When OpenAI tried to build more than a Language Model

If you were part of the machine learning Twitter, last Thursday, it was impossible to miss OpenAI’s press release of their new GPT-2 model and all the heated Twitter conversation about that. Many people tried to summarize it in their own ways. A lot of these posts are of “He said, She said” flavor. While doing so is important, I will not focus on that here. Instead, I will focus on what I think were the real issues and, more importantly, where we go from here. This is a long post, but I think the length is justified as we need to step back from the rapid-fire Tweet mode and shine the light inward.


Many of us on last Thursday woke up to research updates coming not from ArXiv or conference proceedings but from the Verge.

The Verge story was referring to a cool-looking OpenAI blog post also published in tandem. I was curious, so before I dug deeper into the blog post or the Verge article, I dove into the paper.

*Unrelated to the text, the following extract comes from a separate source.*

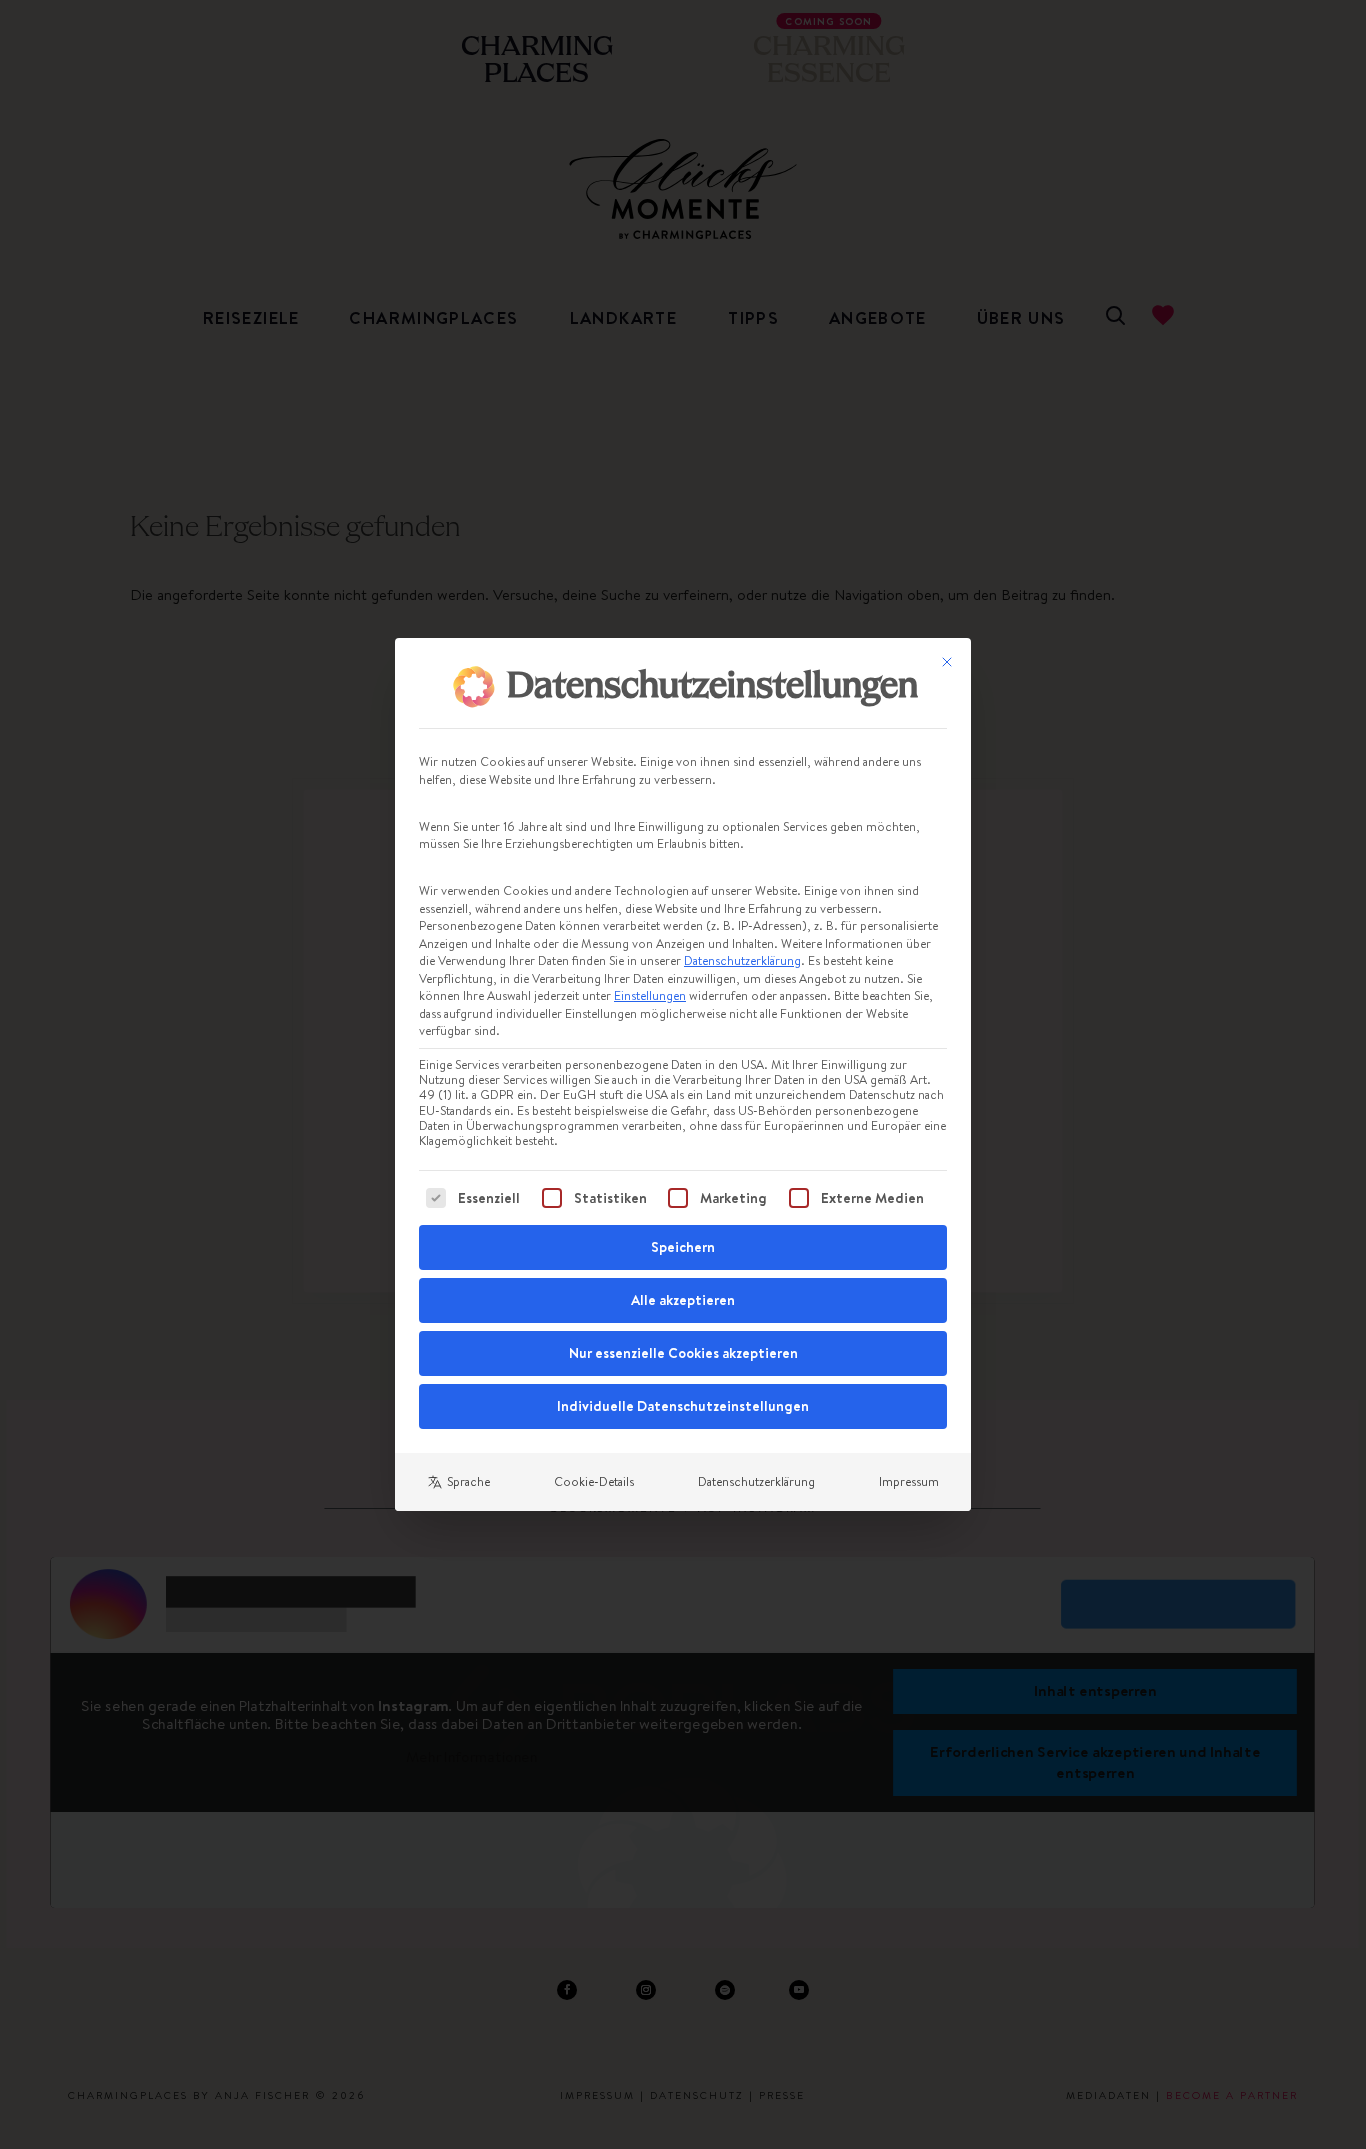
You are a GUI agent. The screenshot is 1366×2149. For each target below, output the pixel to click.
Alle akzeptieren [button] (683, 1300)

The GPT-2 paper is a logical extension of the original Generative Pre-Training (GPT) paper, also from OpenAI, which in turn builds on a variety of approaches invented at places outside OpenAI, such as the Transformer papers from Google. All of these are amazing works in their own right, and it is important to understand them in context. The Transformer paper, and the recent Transformer-XL paper, is pivotal. It allowed us to capture long-range dependencies in a way that was not possible with existing sequence architectures such as LSTMs and GRUs. This will become handy to understand some of OpenAI’s recent success in generating long coherent passages. The GPT paper first showed how a Transformer-based language model can be applied in a general way for a variety of natural language processing tasks. While this is also not the first time anyone had done language model transfer, the GPT paper was first to show this in the context of the Transformer and for a large number of tasks.

Courtesy: Radford et al (2018), “Improving Language Understanding by Generative Pre-Training”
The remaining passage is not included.